Reading text:
───

What did you expect to see out of a Torquay hotel bedroom window? Devon, perhaps?

Did you know June 4 happens to be Devon Day? If you aren’t from British climes, it’s penultimate English county of the South West corner, ie the one just before Cornwall. 

Becoming official in 2016, the annual celebration, also known as St Petroc’s Day, is a national day of recognition initiated to encourage local pride and to highlight its distinctive identity, landscapes, culture and heritage.

Communities across the West Country county come together to organise a mixture of local events and cultural activities.

The event is also seen as an opportunity to support tourism, local businesses and communities.

The date is linked to the feast day of St Petroc, a 6th Century Celtic saint associated with Christianity across the South West of England, and to whom the Devon flag is dedicated. 

Food is a large part of the day too. Devonshire, to use the county’s historical moniker, is renowned for its regional rural produce, and many Devon Day events showcase local cheeses, scrumpy cider and naughty-but-nice cream teas. If that all sounds a bit Jam and Jerusalem here’s a slightly more visceral history lesson.

French Naked

In 2012, I filmed an episode of a BBC comedy called Lady Garden with Edina Monsoon’s real life daughter Beattie Edmondson, who grew up on Dartmoor land that had previously been owned by my family, naturellement. It’s down the road from Torquay, the ‘English riviera’ Fawlty town where not only where we were overlords and masters for a time but — and my parents let slip this slightly TMI factoid only a couple of years ago — it was the location where I was also almost certainly beautifully conceived in 1968. That is without Bambi, Purdey or even a knitting needle, on their first and indeed last holiday as a couple before I was allowed into the world.

───

Exercise requirements:
(A) Reproduce the Devon Day passage word for word, from "Did you know" up to and including "just before Cornwall.".
(B) According to the Devon Day passage, which foods do many Devon Day events showcase? List them all.
(C) Rewrite the paragraph of the Devon Day passage that begins "The date is linked" in a shorter form, keeping its main facts.
The listing after this passage is drawn from an unrelated source.

Stored data:

───

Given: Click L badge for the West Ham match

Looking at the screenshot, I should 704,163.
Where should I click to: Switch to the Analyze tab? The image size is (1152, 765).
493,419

───

Replies:
(A)
Did you know June 4 happens to be Devon Day? If you aren’t from British climes, it’s penultimate English county of the South West corner, ie the one just before Cornwall.

(B)
- Local cheeses
- Scrumpy cider
- Cream teas

(C) The date comes from the feast day of St Petroc. He was a 6th-century Celtic saint associated with Christianity in South West England, and the Devon flag is dedicated to him.